→ **Work instructions**:
Please write out every line of the data below without changing a single character.

START Dataset rows

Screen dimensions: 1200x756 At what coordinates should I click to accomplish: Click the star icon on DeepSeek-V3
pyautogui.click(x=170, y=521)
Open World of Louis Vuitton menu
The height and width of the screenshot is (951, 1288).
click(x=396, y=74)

END Dataset rows

→ **Solution**:
Screen dimensions: 1200x756 At what coordinates should I click to accomplish: Click the star icon on DeepSeek-V3
pyautogui.click(x=170, y=521)
Open World of Louis Vuitton menu
The height and width of the screenshot is (951, 1288).
click(x=396, y=74)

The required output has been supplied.